Mr Hidding - Fair enough, let us see how you go.

Ms O'CONNOR - That is fair. On the issue, we have here a copy of the City of Clarence Public Places and Permits By-law No. 1 of 2007. In this document is a section that talks about restrictions on use of public places. There is a suite of restrictions that relate to plucking or removing a plant, failing to comply with the directions of the manager in relation to caravans and cycles, digging, cutting, excavating or removing from any public place any sod, turf or earth, soil, sand and gravel, driving any vehicle in any part of a public place including any part of an 
arena, without the approval of the general manger, using any broadcasting, amplifiers, loud speakers in a public place without the approval, damaging, removing, disposing of disfiguring, painting or otherwise interfere with anything in a public place. 

There was also mark or write, deface or paint on anything in the public place, camp in a public place except in accordance with the directions given by the general manger.
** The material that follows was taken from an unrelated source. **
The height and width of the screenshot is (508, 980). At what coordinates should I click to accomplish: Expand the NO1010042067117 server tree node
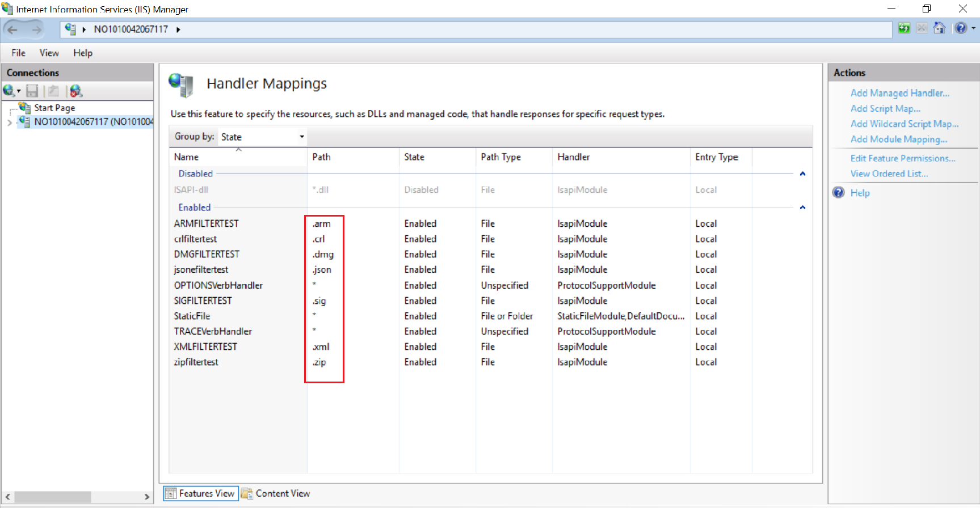pos(9,122)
Then it goes on to talk about animals and vehicles in public places, entrance charges to public places, unauthorised signage, playgrounds, outdoor dining. 

There is nothing in the 2007 Clarence Council by-law that goes to the extent of the current Clarence Council by-law which absolutely prohibits peaceful assembly without the approval of the general manger of the council. 

For anyone who is watching this debate tonight and watched the debate earlier, I am not reflecting on the vote. I want to read clause 38 in the Clarence Council by-laws that have just been agreed by the Liberal and Labor parties, which says:

Public assembly, speaking and entertainment -

A person in a public place must not, unless authorised by a permit or licence: 

Conduct any amusement, busking entertainment or performance for financial reward;

Organise or participate in an assembly, rally, public speaking or similar activity;

Take up a collection of money; or

Conduct raffles or prize contests.

For members who have made contributions on this issue in this place to suggest that the current Clarence Council by-law is business as usual is dishonest, or they have not done their homework, or there is a political positioning here where, according to Ms Standen you have, for example, the Liberal and Labor Parties wanting to find a diplomatic solution to the cramping of people's rights. 

When Mr Gutwein, the Minister for Local Government, stood up before and read out from various by-laws, he was being dishonest too because those by-laws relate to the powers of the council on council land.

Ms Archer - You are reflecting on the vote.

Ms O'CONNOR - I cannot reflect on the vote but I can certainly mention some of the things that were detailed there. I see that I am about to be pulled up, but it is important that the House understands this. There have been multiple layers of either laziness and not having a look at the by-laws, or political posturing -

Madam SPEAKER - I caution you, Ms O'Connor. Be careful what direction you are going.

Ms O'CONNOR - Hang on a minute; I am seeing how much I can get away with, thanks.

Madam SPEAKER - You have gone there, Ms O'Connor.

Ms O'CONNOR - I ask anyone who is watching this debate to compare and contrast the 2007 by-laws with the 2018 by-laws.

Madam SPEAKER - Order. I will clarify that reflecting on the debate includes reflecting on contributions made to the debate.

Ms O'CONNOR - Yes, thank you, Madam Speaker, for pulling me into line, and rightly so. I simply suggest to people who want to understand what is happening at a local government level in terms of restricting people's freedoms, particularly the freedom to peacefully assemble, to have a look at the 2007 Clarence Council by-laws and the 2018 by-laws and make your own judgment.